_SOURCE DOCUMENT:_
The history of the immigration of the Slovaks into the Birmingham district is very similar to that of the Poles. Slovaks began coming to the district as early as twenty years ago, probably soon after or about the same time as the Welsh, English, and Irish came. The large majority of them, however, now living in the district came over ten years ago and the immigration of this race at the present time has practically ceased. The most settled and compact community of immigrants of any race in the Birmingham district is that of the Slovaks at Brookside, a mining town, and another small community exists near Wylam. Notwithstanding the fact that in the Brookside community, at least, there has grown up a community life suited to the customs of their race, it does not seem to have attracted other immigrants, and it appears to be a peculiar exception to the rule of race community or colony growth.
FRENCH, GERMAN, ENGLISH, IRISH, AND WELSH.
All of these races are well scattered over the district, chiefly in the mining communities, and, with the exception of the French who came during the past ten years, were the first immigrants to come into the district. No colonies of any size exist, as the members live among the native whites and associate with the native whites on practically an equal footing. The English, Welsh, and Irish came when the first mines were opened.
A very few Croatians have come into the district, so far as can be ascertained at the present time. A few are employed in the steel plants, but they have been there less than five years. It is probable that others were brought into the district during the coal miners' strike of 1908 and left as soon as the strike was over. The same is true of the Bulgarians, although a few of this race have been here as long as eight years. The rest have come within the past two or three years, having been brought in as strike breakers in the mines, but are now employed in the steel plants. A scattering number of Russians, Roumanians, Magyars, and Syrians are to be found, chiefly as unskilled laborers in the plants, but it is not large enough to form colonies and very few have their families. All of these last-named races have come in during the past two or three years and constitute, with others already named, the most recent immigrants into the district.
Unless it be the Italians, it is evident that no one immigrant race predominates in the coal, iron, and steel industries of the Birmingham district. Italians, chiefly from southern Italy, more especially Sicily, constitute about 50 per cent of the total immigrant population who are actually employed in these industries. Greeks constitute a considerable proportion of the immigrant population, but comparatively an insignificent number of them are occupied as
miners or steel workers.
The history of the immigration thus presents that of no particular race, but of a miscellaneous drifting in of immigrants of many races. The more recent immigration of Croatians, Bulgarians, Roumanians, Macedonians, Magyars, and even of Slovaks which has supplied so much of the unskilled labor during the past decade in the coal and steel centers of Pennsylvania, for example, has practically not affected Birmingham at all. Many of the Italians who are employed in the Birmingham district, moreover, have come north from the Gulf ports after passing through a period of residence on sugar plantations and elsewhere in New Orleans and Louisiana. There has been, therefore, no decided drift of immigration of foreign-born races to this section, and no well-defined tendency on the part of any one race to come in for permanent settlement and formation of estabished community or colony life. The peculiar skill on the part of such immigrants as the English, Welsh, and Scotch, and the necessity for additional labor during periods of extreme labor scarcity or of strikes have been the only reason, so far as the employers are concerned, for the employment of immigrant labor; the immigration of foreign-born labor has been forced and artificial importationnot immigration through channels of natural or established direction.

_INFORMATION PROVIDED:_

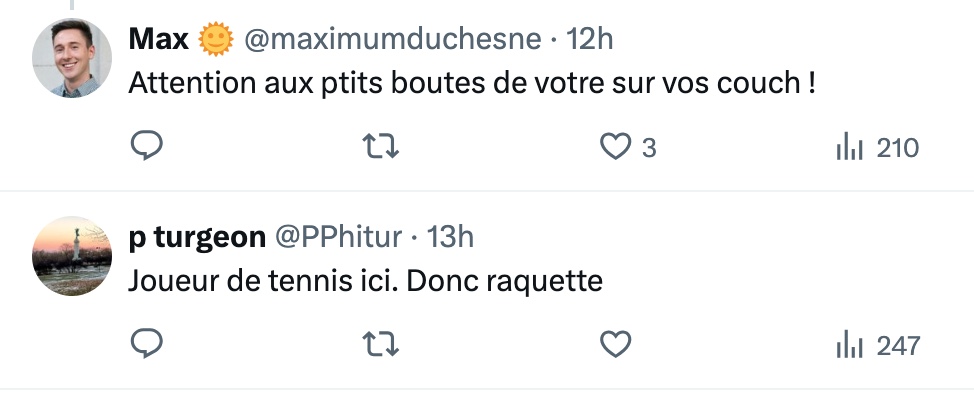Open view stats showing 247 views

pyautogui.click(x=877, y=345)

_TASKS TO COMPLETE:_
1. Answer these questions from the account of immigration into the Birmingham district:
(a) Which mining town holds the most settled and compact immigrant community in the district, and of what race is it?
(b) When did the English, Welsh, and Irish come into the district?
(c) About what share of the immigrant population actually employed in the coal, iron, and steel industries do Italians make up?
2. Carry on the account of immigration into the Birmingham district, starting right after its final sentence.

_ANSWERS TO THE PROBLEMS:_
1.
(a) Brookside; the community is Slovak.
(b) They came when the first mines were opened.
(c) About 50 per cent.

2.
PERIOD OF RESIDENCE IN THE UNITED STATES OF FOREIGN-BORN EMPLOYEES AND MEMBERS OF THEIR HOUSEHOLDS.
The following table, showing by race the percentage of foreignborn male employees in the United States each specified number of years, affords a valuable insight into the racial movements to the district as well as into the periods of residence in this country of the foreign-born iron and steel workers:
TABLE 662.-Per cent of foreign-born male employees in the United States each specified number of years, by race.
(STUDY OF EMPLOYEES.)
[By years in the United States is meant years since first arrival in the United States. No deduction is made for time spent abroad. This table includes only races with 40 or more males reporting. The total, however, is for all foreign-born.]
Upon information obtained for 1,093 foreign-born persons in this locality, it will be seen that 69.5 per cent have been in the United States under five years, 11.5 per cent from five to nine, and 11.2 per cent twenty years or over, while 3.4 and 4.4 per cent have been in the United States from ten to fourteen and fifteen to nineteen years, respectively. All of the Bulgarians, and 98.4 per cent of the Greeks, have been in the United States under five years. The proportion of the South Italians-77.9 per cent-with a residence of less than five years, is slightly in excess of that shown by the North Italians and largely in excess of that shown by the Swedes. The Swedes, in turn, with 42.1 per cent, show a considerably larger proportion than the Scotch and a much larger proportion than the English, who show but 14.6 per cent as having been in the United States under five years. The English, however, show a slightly larger proportion, with a residence of from five to nine years, than do the North Italians or South Italians, a considerably larger proportion than do the Scotch, but a slightly smaller proportion than the Swedes, who report 21.1 per cent. The proportion of Greeks, or 1.6 per cent, in this period of residence group is, as compared with the proportions of the other races, very low. No Bulgarians, English, or Greeks, and only small proportions of the other races, have been in the United States from ten to fourteen years; the Swedes, with 8.8 per cent, showing the largest, and the Scotch the smallest proportion, or 2.3 per cent. The Swedes, with 12.3 per cent, also show the largest proportion with a residence of from fifteen to nineteen years, a proportion larger than that shown by the English or Scotch, and considerably in excess of that shown by the North Italians or
South Italians. No Bulgarians or Greeks, only 1 per cent of the South Italians, 2.8 per cent of the North Italians, and 15.8 per cent of the Swedes, as compared with 51.2 per cent of the Scotch and 58.3 per cent of the English, have been in the United States twenty
years or over.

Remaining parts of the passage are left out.